Sui temi della sostenibilità e dell’etica – in accordo con il presidente di Confindustria Piemonte Marco Gay – verranno lanciate più iniziative. «Proprio in questi giorni abbiamo avviato i lavori del tavolo che coinvolge ogni nostra territoriale anche attraverso i servizi della rete Enterprise Europe Network di cui siamo partner – è ancora Marco Piccolo a parlare –. Intendiamo poi creare un polo di competenza proprio sui bilanci sociali. Sostenibilità non significa assistenzialismo, ma dare dignità alle persone che lavorano su progetti che si tengono poi su con le loro gambe e danno beneficio al territorio. Nella mia azienda lo facciamo da tempo con il Gruppo Abele e San Patrignano. Cercheremo di unire le forze e di organizzare momenti formativi, magari coinvolgendo le banche e andando a trovare sul posto le imprese sostenibili. Insieme al sistema camerale, poi, eseguiremo test sulla sostenibilità economica, sociale e ambientale delle aziende con un metodo internazionale: almeno 50 entro l’anno. Per portarli a regime nel 2022».

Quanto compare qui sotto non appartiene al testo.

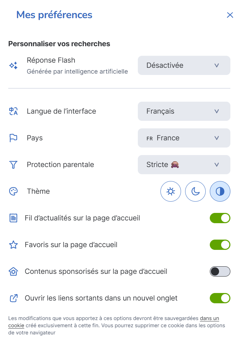This screenshot has width=241, height=344.
Task: Expand the Protection parentale Stricte dropdown
Action: click(184, 165)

COME REAGIRE ALLA CRISI DOVUTA ALLA PANDEMIA?

Infine, la pandemia e Torino Social Impact: «La sostenibilità – conclude Piccolo – aiuterà anche a fare sistema. Però è fondamentale il contributo di tutti, non può essere solo più un tema demandato allo Stato e alla filantropia. È necessario riscoprire il valore sociale dell’imprenditore. Ecco, diciamolo: siamo alla ricerca dei nuovi Olivetti, per una nuova economia civile. Allo stesso tempo, bisogna sviluppare bene la cultura economica nel terzo settore e nella innovazione sociale. L’ibridazione tra profit e non profit è la strada da seguire. L’imprenditore – che da sempre si prende cura della propria impresa, dei propri collaboratori e di tutta la propria filiera – deve ampliare ancora di più lo sguardo. Insomma, una nuova modalità di fare impresa che porti beneficio alla comunità, senza inquinare, senza generare disuguaglianze o ingiustizie sociali, migliorando allo stesso tempo produttività, competitività e profitto».